Note: If you are a franchise that pays a fee based on gross sales, you want to raise your base rate up high in the shaded area so that you are doing fewer, but higher profit margin inspection projects. If you don’t understand the math behind this advise, just post here and I’ll explain it in more detail.

Nick I totally understand the math behind this line of thinking, but one also needs to consider that “Most” potential clients especially the ones that are asking for quotes rather than what you have to offer more than others, won’t pay a higher price just because you need a larger profit margin.


Correct. That’s the mathematical problem with franchises that charge monthly fees based on gross sales. The math rewards the franchisee to chase only the higher margin projects, even when he/she isn’t busy, rather than price pointing his/her local market correctly.

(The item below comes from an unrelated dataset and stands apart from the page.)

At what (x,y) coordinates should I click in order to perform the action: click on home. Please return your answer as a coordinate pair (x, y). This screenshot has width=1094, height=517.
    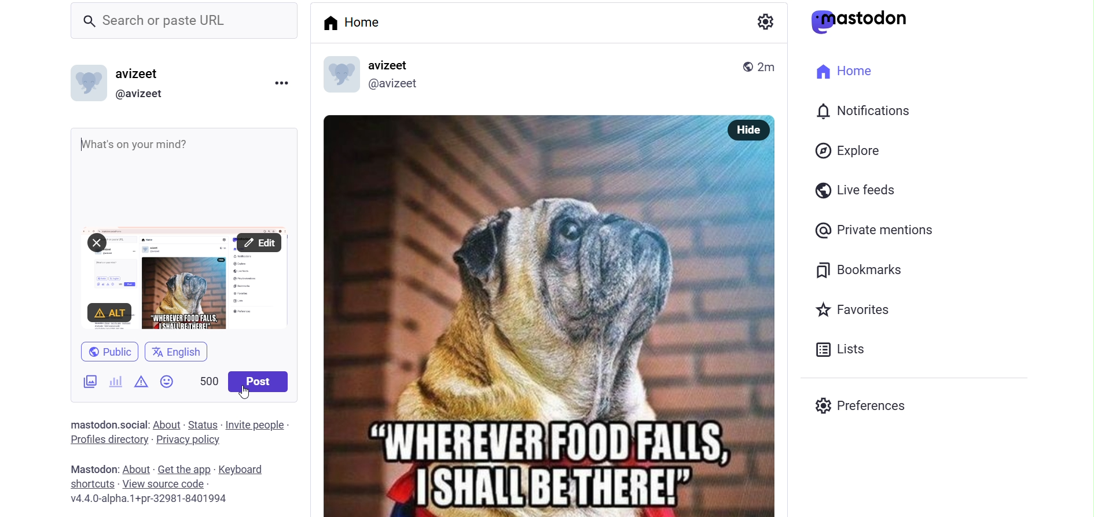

I’ll do a little chalkboard example for franchisees. These aren’t actual numbers, but rather round numbers I picked solely for demonstration purposes.

Lets assume for demonstration purposes that the cost to the inspector to do an inspection (time, mileage, risk management, overhead, marketing, etc.) is $300.

Lets also assume for demonstration purposes that the franchisee has to pay 15% of his gross sales to his franchisor.

Now, lets say that franchisee BOB does 50 jobs this month at $500. His gross sales are then $25,000. His franchise fee is 15% of that or $3,750. His net profit before paying the fee is 50 X ($500-$300) or $10,000 (remember this number, I’m going to refer to it in a minute). After paying his franchise fee he is left with $6,250 for the month.

Now, lets say that franchisee TOM does only 25 jobs but at $700. His gross sales are only $17,500 (poor Tom ;-)). His franchise fee is less, only $2,650. But like Bob, his net profit before paying the fee is 25 X ($700-300) or $10,000. After paying his franchise fee (based on gross sales), he is left with $7,350…$1,100 more than Bob.

Tom took home more money than Bob even though he had the exact same net profit as Bob.

That’s impossible! How could that be!!!??

It’s because if you own a franchise that charges you a monthly percentage based on gross sales, you should, like Tom, focus on increasing your net profits on fewer gross sales. In other words, if you own a franchise, you are financially compelled to do fewer but higher margin projects. We all should, but franchise owners are extra compelled because of the math I described above.

To me, that is why in the industry and economy a franchise is not a good thing.